If you want to be ready for Christ’s return, first grow in your faith.  

If you have accepted Christ as your Lord and Savior, then accept by faith that you have been saved.  Satan loves to shoot darts of doubt and to try and cause you to question your salvation.  But if you have been obedient to what God has asked you to do, and you have made Him Lord of your life, then grow in faith and accept it.  Paul said in Ephesians 2:8-9, “For it is by grace you have been saved, through faith—and this not from yourselves, it is the gift of God—not by works, so that no one can boast.”  Trust in His promises.

We’ve talked a lot about what’s going to happen when Christ returns, but think with me about what has already happened for the believer.  There are some incredible things that the believer can enjoy and benefit from because of what took place at Calvary. You are a child of God.  You are set free by the truth.  You have been cleansed by Christ’s blood. You are confident that all things work together for your good.  You are able to do all things through Christ who strengthens you.  You have eternal life.  And, my friends, that’s just the short list.  In reality the list goes on and on.  But grow in your faith and in that confidence.

Secondly, grow in love. 

Grow in love. Usually, Christians are characterized and known by the things that we don’t do.  Have you ever noticed that?  “Well, I don’t drink, and I don’t chew, and I don’t go with girls who do!”  We are known by all these things we don’t participate in.  Well, that’s great.  I’m glad you don’t do those things.  But Jesus said, “I want you to be known by what you do – namely acts of love.”  Jesus said, “All men will know you are my followers by your love for one another” (John 13:35).  That means that your co-workers should notice that there is something different about you, not only by the places that you choose to frequent, and by your language, but more importantly by the fact that you treat people and that you express unconditional love the same way that Jesus Christ did.  Grow in your love.

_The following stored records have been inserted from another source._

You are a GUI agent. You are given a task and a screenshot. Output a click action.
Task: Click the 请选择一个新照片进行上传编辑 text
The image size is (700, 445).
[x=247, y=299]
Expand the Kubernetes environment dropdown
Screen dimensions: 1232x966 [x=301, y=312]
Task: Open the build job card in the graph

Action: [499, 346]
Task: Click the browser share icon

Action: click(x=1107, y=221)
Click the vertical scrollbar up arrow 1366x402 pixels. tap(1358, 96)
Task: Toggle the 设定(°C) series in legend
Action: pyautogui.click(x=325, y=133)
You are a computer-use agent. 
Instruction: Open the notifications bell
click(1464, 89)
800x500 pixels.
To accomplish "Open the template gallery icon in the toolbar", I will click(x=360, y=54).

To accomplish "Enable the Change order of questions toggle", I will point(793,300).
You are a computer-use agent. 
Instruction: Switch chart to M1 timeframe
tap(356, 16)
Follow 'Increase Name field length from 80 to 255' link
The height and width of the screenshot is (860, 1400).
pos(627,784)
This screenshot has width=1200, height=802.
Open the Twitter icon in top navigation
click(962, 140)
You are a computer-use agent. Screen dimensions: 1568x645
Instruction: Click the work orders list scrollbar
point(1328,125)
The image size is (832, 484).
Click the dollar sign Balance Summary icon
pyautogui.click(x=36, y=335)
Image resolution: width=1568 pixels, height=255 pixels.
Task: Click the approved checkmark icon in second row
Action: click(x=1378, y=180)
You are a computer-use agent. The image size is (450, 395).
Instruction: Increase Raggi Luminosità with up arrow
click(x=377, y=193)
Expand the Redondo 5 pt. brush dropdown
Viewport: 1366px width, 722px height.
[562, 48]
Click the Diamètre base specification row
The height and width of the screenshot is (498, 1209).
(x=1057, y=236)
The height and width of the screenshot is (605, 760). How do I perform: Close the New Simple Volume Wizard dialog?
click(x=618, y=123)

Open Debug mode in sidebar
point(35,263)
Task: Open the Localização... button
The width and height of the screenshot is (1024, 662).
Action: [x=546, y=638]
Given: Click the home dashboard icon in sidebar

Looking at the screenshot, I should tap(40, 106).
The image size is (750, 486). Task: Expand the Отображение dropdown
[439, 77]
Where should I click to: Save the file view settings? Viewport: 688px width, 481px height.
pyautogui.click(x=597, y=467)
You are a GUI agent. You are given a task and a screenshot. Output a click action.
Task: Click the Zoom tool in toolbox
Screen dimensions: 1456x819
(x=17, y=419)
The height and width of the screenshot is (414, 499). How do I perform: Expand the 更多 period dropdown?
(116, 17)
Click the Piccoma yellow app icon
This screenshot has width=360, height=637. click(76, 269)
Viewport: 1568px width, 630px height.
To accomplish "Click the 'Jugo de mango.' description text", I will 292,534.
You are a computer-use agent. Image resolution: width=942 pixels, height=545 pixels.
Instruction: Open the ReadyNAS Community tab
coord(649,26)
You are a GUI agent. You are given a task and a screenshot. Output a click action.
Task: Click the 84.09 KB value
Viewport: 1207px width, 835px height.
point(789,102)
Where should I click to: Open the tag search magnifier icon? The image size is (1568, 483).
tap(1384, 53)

 Also, grow in your perseverance, Paul says.

He says, “Man, this church in Thessalonica, your perseverance and faith, well we’ve been boasting about it to everybody.  What a great example you are!” (v. 4).  You see, we can face the trials of this life because we realize that when Christ returns everything will be changed in the twinkling of an eye.  Everything will be changed just like that (finger snap).  How much more can happen before God the Father says to Jesus, “It’s time!”  And Jesus stands up from the throne and says, “Ready or not, here I come!”

The Bible compares the sudden return of Christ to a thief coming in the night.  It will be like a mother’s labor pains.  First Thessalonians 5:1-4 says, “Now, brothers, about times and dates we do not need to write to you, for you know very well that the day of the Lord will come like a thief in the night.  While people are saying, ‘Peace and safety,’ destruction will come on them suddenly, as labor pains on a pregnant woman, and they will not escape.  But you, brothers, are not in darkness so that this day should surprise you like a thief.”

When Jesus returns, He won’t have to announce His arrival.  He won’t have to say anything.  When you see a glorified Being riding on a cloud while trumpets play in stereo, trust me, it’s Jesus!

Jesus Himself said, “So you also must be ready, because the Son of Man will come at an hour when you do not expect him” (Matt. 24:44).

We have the word of One who has never failed to keep a promise.  Every other prophecy in the Bible has come true, so why would Jesus lie about returning to take us to be with Him in eternity?